ON CRITICISM, AUTHORITIES, AND OTHER MATTERS.

BY AN UNPOPULAR PHILOSOPHER

[Lucifer, Vol. XI, No, 61, September, 1892, pp. 9-11]

Theosophists and editors of Theosophical periodicals are constantly warned by the prudent and the faint-hearted, to beware of giving offence to “authorities,” whether scientific or social. Public Opinion, they urge, is the most dangerous of all foes. Criticism of it is fatal, we are told. Criticism can hardly hope to make the person or subject so discussed amend or become amended. Yet it gives offence to the many, and makes Theosophists hateful. “Judge not, if thou wilt not be judged” [Matt. vii, 1-2], is the habitual warning.
It is precisely because Theosophists would themselves be judged and court impartial criticism, that they begin by rendering that service to their fellow-men. Mutual criticism is a most healthy policy, and helps to establish final and definite rules in life—practical, not merely theoretical. We have had enough of theories. The Bible is full of wholesome advice, yet few are the Christians who have ever applied any of its ethical injunctions to their daily lives.

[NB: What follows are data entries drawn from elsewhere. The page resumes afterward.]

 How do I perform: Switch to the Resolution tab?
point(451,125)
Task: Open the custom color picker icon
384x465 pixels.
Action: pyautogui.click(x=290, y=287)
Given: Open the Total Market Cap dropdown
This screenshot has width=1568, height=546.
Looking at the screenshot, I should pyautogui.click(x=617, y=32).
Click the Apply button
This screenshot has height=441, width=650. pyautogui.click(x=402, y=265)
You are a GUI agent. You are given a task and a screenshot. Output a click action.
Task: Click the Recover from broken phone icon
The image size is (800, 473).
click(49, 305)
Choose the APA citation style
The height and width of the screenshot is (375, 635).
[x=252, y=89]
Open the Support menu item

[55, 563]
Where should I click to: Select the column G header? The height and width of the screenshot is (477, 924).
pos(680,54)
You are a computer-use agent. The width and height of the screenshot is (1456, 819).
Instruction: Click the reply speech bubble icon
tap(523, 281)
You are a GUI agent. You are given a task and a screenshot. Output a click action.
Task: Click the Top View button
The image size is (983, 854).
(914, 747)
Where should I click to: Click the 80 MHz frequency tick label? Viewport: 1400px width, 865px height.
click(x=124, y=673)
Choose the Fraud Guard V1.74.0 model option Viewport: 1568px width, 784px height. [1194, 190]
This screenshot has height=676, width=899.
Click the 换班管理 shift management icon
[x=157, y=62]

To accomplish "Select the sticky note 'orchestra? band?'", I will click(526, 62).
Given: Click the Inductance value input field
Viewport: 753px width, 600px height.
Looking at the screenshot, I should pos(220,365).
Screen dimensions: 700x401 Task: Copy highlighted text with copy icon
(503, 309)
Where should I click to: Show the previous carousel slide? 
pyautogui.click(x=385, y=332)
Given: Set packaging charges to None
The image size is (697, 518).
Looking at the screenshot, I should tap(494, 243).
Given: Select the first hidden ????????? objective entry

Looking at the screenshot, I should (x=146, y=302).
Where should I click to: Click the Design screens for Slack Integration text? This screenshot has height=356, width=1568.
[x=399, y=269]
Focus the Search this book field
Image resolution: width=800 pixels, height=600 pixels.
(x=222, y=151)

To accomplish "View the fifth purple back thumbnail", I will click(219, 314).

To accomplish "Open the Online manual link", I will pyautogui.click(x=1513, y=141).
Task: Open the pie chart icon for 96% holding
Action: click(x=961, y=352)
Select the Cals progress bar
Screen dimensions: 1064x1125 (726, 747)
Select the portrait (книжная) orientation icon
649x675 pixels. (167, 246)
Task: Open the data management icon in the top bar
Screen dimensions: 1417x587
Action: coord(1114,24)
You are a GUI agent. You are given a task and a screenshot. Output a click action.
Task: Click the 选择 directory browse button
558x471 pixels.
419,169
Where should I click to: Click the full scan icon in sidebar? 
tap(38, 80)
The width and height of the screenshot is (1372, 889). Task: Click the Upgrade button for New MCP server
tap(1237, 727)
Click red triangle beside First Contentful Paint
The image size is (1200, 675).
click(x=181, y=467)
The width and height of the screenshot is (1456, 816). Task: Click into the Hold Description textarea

If one criticism is hurtful so is another; so also is every innovation, or even the presentation of some old thing under a new aspect, as both have necessarily to clash with the views of this or another “authority.” I maintain, on the contrary, that criticism is the great benefactor of thought in general; and still more so of those men who never think for themselves but rely in everything upon acknowledged “authorities” and social routine.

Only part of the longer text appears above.